A Phase III randomized study found that first-line treatment with a combination of the immunotherapy drug ipilimumab (Yervoy) and the standard chemotherapy drug dacarbazine (DTIC) improves overall survival in patients with previously untreated metastatic melanoma.

It is the first study to show that combining chemotherapy and immunotherapy is safe and effective for patients with advanced melanoma. At the 2010 Annual Meeting, ipilumumab was shown to improve survival when compared to a melanoma vaccine, gp100.

"These findings show the same kind of important results announced last year with the use of ipilimumab alone in improving overall survival in metastatic melanoma," said lead author Jedd Wolchok, MD, director of immunotherapy clinical trials and associate attending physician at Memorial Sloan-Kettering Cancer Center in New York. "This trial's three-year endpoint is significant.

No randomized trial for metastatic melanoma has followed patients for this long, and it demonstrates the durability of this survival benefit, now out to three years in this population, and even four years in some cases. It's one of the advantages of immunotherapy. The immune system is a 'living drug,' able to adapt itself to changes in the tumor that might otherwise lead to resistance when treated with chemotherapy or a pathway inhibitor."

Advanced melanoma is one of the most deadly forms of cancer, and over the past three decades, melanoma incidence has climbed faster than any other cancer type. Ipilimumab is a monoclonal antibody that represents a new class of drugs that activate the immune system's T cells, which then seek and destroy melanoma cells. The drug, which recently received U.S. Food and Drug Administration approval for use as a single-drug therapy in advanced melanoma, targets the cytotoxic T-lymphocyte associated antigen 4, which acts like a brake on the T-cell. Ipilimumab removes this brake, enabling T cells to attack the cancer.

In this study, 502 patients with metastatic melanoma were randomized to ipilimumab plus dacarbazine (250) or placebo and dacarbazine (252). The overall survival rate for the combination after one year was 47.3 percent compared to 36.3 percent for DTIC alone. After two years, the overall survival rate was 28.5 percent for the two drugs, versus 17.9 percent for DTIC alone. At three years, overall survival was 20.8 percent for the combination compared to12.2 percent for chemotherapy alone.

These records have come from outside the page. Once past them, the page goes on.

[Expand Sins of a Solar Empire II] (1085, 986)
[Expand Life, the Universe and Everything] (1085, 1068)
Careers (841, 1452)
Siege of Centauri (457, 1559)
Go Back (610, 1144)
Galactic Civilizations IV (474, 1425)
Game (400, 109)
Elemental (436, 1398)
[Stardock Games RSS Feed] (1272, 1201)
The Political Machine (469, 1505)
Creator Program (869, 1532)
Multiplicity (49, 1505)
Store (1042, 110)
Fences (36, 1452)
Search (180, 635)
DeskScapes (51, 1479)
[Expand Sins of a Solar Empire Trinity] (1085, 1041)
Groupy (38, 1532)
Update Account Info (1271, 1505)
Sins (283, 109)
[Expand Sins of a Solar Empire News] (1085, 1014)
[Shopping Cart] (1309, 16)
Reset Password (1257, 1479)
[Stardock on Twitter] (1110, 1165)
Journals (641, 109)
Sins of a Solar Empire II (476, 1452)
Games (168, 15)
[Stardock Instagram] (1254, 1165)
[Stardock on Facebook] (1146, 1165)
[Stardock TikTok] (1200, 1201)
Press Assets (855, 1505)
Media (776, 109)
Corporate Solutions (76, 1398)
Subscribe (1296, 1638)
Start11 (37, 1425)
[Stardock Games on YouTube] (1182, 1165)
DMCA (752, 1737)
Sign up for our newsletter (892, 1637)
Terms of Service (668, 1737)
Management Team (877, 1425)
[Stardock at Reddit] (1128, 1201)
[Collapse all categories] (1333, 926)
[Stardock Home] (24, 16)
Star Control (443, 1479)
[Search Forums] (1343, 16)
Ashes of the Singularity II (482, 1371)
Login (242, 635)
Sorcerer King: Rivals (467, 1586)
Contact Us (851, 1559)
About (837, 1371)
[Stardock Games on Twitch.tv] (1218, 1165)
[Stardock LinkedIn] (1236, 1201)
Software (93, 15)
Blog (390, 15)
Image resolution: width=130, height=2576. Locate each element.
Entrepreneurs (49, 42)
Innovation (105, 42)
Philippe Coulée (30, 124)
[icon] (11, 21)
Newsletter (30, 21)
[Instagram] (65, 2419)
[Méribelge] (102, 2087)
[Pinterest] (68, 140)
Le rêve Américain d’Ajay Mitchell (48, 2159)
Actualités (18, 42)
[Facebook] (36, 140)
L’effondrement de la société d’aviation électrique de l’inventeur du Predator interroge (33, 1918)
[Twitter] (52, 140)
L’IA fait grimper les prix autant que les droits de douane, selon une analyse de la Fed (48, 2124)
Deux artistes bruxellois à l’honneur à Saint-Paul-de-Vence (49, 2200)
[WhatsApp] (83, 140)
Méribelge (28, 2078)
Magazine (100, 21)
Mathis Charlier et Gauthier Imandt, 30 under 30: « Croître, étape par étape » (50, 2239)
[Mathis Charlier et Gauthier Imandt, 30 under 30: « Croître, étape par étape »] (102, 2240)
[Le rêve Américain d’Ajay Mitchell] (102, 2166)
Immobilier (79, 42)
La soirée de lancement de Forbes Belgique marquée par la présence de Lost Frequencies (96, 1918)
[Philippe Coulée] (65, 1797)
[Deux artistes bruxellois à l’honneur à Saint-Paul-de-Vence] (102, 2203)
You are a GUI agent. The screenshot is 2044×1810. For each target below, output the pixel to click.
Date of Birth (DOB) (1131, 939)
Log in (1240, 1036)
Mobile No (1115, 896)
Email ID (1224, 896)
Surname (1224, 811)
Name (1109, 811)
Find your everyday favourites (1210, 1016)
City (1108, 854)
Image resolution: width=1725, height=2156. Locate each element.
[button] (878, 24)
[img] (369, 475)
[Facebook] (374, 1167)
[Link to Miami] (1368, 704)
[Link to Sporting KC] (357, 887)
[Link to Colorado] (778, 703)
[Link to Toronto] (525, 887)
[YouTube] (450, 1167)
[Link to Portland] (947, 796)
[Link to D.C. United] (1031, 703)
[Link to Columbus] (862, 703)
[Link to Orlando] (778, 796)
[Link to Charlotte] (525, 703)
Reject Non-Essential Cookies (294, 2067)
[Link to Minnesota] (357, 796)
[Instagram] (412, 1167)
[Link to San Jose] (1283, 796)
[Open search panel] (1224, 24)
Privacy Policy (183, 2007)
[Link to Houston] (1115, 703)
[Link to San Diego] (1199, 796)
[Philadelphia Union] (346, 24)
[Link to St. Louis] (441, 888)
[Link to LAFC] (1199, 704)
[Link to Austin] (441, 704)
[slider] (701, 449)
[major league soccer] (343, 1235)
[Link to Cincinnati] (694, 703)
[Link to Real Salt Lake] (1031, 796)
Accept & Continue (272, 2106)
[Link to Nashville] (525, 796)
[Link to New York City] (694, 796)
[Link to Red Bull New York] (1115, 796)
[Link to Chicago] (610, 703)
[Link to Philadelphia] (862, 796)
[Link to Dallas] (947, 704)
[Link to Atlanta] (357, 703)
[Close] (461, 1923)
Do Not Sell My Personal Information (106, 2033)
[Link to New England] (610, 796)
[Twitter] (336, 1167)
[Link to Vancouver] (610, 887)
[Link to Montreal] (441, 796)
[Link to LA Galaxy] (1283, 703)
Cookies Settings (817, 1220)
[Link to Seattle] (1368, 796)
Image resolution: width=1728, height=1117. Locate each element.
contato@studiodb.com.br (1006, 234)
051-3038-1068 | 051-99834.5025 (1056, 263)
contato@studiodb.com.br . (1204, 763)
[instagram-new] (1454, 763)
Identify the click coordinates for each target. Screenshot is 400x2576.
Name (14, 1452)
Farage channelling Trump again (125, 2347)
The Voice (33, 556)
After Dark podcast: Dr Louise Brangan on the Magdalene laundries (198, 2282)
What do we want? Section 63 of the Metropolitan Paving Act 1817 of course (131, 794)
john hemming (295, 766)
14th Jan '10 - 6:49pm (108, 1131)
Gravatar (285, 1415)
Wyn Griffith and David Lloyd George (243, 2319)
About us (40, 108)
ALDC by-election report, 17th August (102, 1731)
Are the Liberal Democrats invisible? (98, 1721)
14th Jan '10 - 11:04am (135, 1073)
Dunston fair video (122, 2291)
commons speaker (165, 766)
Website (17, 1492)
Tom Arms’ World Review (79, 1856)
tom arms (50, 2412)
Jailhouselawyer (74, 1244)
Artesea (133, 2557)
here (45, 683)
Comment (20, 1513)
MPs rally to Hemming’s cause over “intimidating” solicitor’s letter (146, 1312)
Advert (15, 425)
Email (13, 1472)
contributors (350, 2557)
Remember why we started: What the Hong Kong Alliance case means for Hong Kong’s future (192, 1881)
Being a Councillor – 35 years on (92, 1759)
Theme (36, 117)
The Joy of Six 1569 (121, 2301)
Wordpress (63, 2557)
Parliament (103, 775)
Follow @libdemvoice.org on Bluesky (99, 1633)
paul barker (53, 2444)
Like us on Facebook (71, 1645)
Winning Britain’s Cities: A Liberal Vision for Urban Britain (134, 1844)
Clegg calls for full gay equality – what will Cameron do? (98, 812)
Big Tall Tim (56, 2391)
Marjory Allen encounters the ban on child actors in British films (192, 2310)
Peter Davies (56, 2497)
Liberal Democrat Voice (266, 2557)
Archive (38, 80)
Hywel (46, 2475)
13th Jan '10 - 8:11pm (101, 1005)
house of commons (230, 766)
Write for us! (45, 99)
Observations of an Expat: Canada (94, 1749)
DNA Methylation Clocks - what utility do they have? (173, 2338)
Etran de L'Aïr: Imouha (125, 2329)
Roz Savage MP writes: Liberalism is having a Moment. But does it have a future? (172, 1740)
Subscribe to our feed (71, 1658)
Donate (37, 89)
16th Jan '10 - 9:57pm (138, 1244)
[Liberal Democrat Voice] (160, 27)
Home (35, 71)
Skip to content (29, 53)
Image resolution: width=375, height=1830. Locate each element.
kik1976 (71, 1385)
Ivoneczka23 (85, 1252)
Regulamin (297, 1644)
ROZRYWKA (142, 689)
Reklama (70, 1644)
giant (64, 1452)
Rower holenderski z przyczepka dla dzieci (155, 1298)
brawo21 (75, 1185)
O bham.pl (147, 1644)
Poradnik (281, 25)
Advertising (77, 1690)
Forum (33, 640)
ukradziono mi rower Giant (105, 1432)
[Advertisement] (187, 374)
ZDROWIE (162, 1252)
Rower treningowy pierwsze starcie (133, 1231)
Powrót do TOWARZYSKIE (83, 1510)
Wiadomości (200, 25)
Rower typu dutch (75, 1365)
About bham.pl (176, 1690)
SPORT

Investigators found that the median overall survival was 11.2 months for patients who received ipilimumab and DTIC versus 9.1 months for those given only DTIC. The median progression-free survival times, however, were nearly the same: 2.8 months for the combination compared to 2.6 months for DTIC. Dr. Wolchok attributed this finding to the way ipilimumab - and immunotherapy - may work. The effects of immunotherapy treatment can take much longer to be seen than those from traditional chemotherapy or targeted therapies, and patients' scans may sometimes even get worse before they improve, he said. As a result, overall survival is a more accurate way to gauge treatment effectiveness than progression-free survival.

The combination of ipilimumab and dacarbazine had a good safety profile, with no gastrointestinal perforations and a lower rate of colitis than was expected based upon prior studies with ipilimumab alone. Still, approximately 56 percent of patients in the ipilimumab-DTIC group and 27 percent of those who received only DTIC had significant grade 3/4 adverse events from their therapy, including elevated liver enzymes.

The next step in the research, according to Dr. Wolchok, is to investigate combinations of different therapies with ipilimumab, such as the targeted drug vemurafenib in melanoma patients with BRAF mutations, and to test other combinations of targeted agents and immune-modifying agents together as well.



Source: ASCO

Reference: ASCO 2011 Abstract: LBA5 Phase 3 randomized study of ipilimumab (IPI) plus dacarbazine (DTIC) vs DTIC alone as first line treatment in patients with unresectable stage III or IV melanoma J. D. Wolchok, L. Thomas, I. N. Bondarenko, S. O'Day, J. S. Weber, C. Garbe, S. Francis, R. A. Ibrahim, A. Hoos, C. Robert.